From: Stephen Hemminger <shemminger@linux-founsation.org>
To: David Miller <davem@davemloft.net>
Cc: netdev@vger.kernel.org
Subject: [PATCH 3/4] tcp: congestion control API update
Date: Mon, 23 Apr 2007 20:31:20 -0700 [thread overview]
Message-ID: <20070424033317.129630701@linux-foundation.org> (raw)
In-Reply-To: 20070424033117.873984872@linux-foundation.org
[-- Attachment #1: tcp-cong-api-update.patch --]
[-- Type: text/plain, Size: 15152 bytes --]
Do some simple changes to make congestion control API faster/cleaner.
* use ktime_t rather than timeval
* merge rtt sampling into existing ack callback
this means one indirect call versus two per ack.

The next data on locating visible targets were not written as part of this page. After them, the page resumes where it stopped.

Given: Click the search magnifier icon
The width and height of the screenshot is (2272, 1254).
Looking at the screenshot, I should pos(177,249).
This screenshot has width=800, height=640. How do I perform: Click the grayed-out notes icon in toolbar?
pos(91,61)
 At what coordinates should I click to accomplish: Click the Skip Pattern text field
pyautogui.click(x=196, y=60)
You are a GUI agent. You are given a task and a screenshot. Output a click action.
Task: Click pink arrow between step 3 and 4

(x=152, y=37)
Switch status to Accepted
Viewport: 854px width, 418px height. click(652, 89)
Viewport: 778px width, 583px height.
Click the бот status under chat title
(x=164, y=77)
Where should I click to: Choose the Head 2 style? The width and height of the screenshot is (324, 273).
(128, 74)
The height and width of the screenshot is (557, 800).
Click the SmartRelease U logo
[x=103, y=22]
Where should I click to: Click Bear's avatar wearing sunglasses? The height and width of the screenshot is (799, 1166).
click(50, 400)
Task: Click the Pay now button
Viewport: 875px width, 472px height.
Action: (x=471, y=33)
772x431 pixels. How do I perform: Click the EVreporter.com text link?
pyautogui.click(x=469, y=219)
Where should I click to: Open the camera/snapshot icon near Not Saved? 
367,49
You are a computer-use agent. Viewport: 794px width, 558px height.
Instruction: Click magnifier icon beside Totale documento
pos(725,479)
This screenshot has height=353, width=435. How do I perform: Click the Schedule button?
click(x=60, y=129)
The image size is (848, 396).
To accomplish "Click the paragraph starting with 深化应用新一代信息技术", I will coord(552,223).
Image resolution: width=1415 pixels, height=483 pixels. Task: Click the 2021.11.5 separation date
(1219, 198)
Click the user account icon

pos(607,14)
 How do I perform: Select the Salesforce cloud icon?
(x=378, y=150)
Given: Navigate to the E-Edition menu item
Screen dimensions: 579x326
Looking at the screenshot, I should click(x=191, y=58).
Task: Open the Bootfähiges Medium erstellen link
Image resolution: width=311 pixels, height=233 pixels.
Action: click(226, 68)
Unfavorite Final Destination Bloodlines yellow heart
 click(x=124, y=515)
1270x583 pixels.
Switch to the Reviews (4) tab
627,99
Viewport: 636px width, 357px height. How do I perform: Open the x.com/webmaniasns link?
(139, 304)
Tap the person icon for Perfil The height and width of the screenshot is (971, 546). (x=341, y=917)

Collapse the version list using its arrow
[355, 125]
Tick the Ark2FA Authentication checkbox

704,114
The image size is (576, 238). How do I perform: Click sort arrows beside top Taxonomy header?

* use flags bits to store options/settings
Signed-off-by: Stephen Hemminger <shemminger@linux-foundation.org>
---
include/linux/skbuff.h | 5 +++++
include/net/tcp.h | 9 +++++----
net/ipv4/tcp_bic.c | 2 +-
net/ipv4/tcp_cong.c | 14 +++++++-------
net/ipv4/tcp_cubic.c | 2 +-
net/ipv4/tcp_htcp.c | 2 +-
net/ipv4/tcp_illinois.c | 16 +++++++---------
net/ipv4/tcp_input.c | 25 ++++++++-----------------
net/ipv4/tcp_lp.c | 8 +++++---
net/ipv4/tcp_output.c | 2 +-
net/ipv4/tcp_vegas.c | 10 +++++++---
net/ipv4/tcp_veno.c | 10 +++++++---
net/ipv4/tcp_westwood.c | 2 +-
net/ipv4/tcp_yeah.c | 6 ++++--
net/ipv4/tcp_yeah.h | 7 +++++--
15 files changed, 65 insertions(+), 55 deletions(-)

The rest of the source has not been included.